Been reading a lot of short fiction lately, going through the collected short stories of JG Ballard and rereading Italo Calvino’s Cosmicomics (which is a huge recommendation if youre a fan of Borges/Bolano)

Also been digging into a book of Robert Duncan’s early poetry/plays, rly instructive n interesting to see him play w/ techniques he’d develop into fullness later, to see his themes in their infancy. Plus the poems are good


#23

been trying to sink my teeth back into A Thousand Plateaus but i just keep rereading The Argonauts instead


#24

“The sky above the port was the color of television, tuned to a dead channel.”

The prose in that book is unparalleled, it took me a year to get through because I felt I had to study it. Godly piece of lit. I tried starting the sequel a few weeks ago and it didn’t quite have the same hook, but I’ll probably try again soon.


#25

how has it been? im using deleuze & guatarri for my dissertation but even my tutor said he didn’t quite fully understand a thousand plateaus during his masters


#26

finished the aleph, such a beautiful book of short stories. really good to dip in and out of.

just started reading this, not far into it but the prose is really charming and warm. saw someone compare it to gabriel garcia marquez in the way they create a sense of place which i can definately feel. story is less problematic than some marquez’ own though


#27

story is less problematic than some marquez’ own though

i’m intrigued, read one hundred years quite a long time ago - what’s problematic about his stories, or is it his personal life?

some amazing recommendations btw, got a nice long holiday soon so looking forward to getting through some of these :slight_smile:


#28

i really like taking it in short bursts, i do have to read the same paragraphs multiple times a bit but lots of very satisfying ideas buried in there


#29

Thanks man, I give it a crack once a year or so. I love the book and have read it through plenty. I just can’t get the full picture in to my head, it is the slipping between states that gets me, I would love to find a good audio book version to help me along with it.


#30

The audiobook narrated by George Guidal is pretty awesome. It’s how I got through it the first time. If you sign up for Audible they give it a free book to start: https://www.audible.com/pd?asin=B00OJYHA5G&source_code=ASSORAP0511160006


#31

that’s great thanks man, i’ll get on this.


#32

I recently bought Calvino’s Invisible Cities but haven’t read yet, have you? how is it?


#33

In another note im curious about if the ones of you that make music ever get inspiration and ideas from reading and if so, in what way?


#34

Finished a re-read of the Sprawl trilogy a little while ago, and it really holds up! Not as compelling as the Blue Ant books, but for a debut Neuromancer remains outstanding, and the rest of the sequence is a huge achievement.

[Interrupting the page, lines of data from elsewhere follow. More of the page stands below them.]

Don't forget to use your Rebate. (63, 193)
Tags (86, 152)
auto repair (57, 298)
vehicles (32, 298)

Currently re-reading The Peripheral. The Jackpot flippin’ freaks me out; the idea that the collapse of civilization is a confluence of events and processes that we’re smack in the middle of and completely powerless to avert. That one is just too real.


#35

Been meaning to read this for a while.
How do you like it so far?


#36

Nah, not yet. Got any good links for it?


#37

I think I first heard about him from Mumdance. A lot of his track titles and references become obvious once you start digging down the wormholes. This is the first book of Gibson’s that I’ve read. Fantastic read so far though.


#38

the entire plot of love in the time of cholera is problematic and then he goes to onto describe pedophilia quite shamelessly


#39

for those of you vibing on borges, I recommend you spend some time with steven millhauser, who very adeptly constructs these fascinating little self-contained ecologies of myth/fable, magical (ir)reality, and nostalgia all done up in a crisp and contemporary short-form style.


#40

Borges’ “South” comes to mind too. I’m working on “The Timeless Way of Building” by Christopher Alexander. So far so good.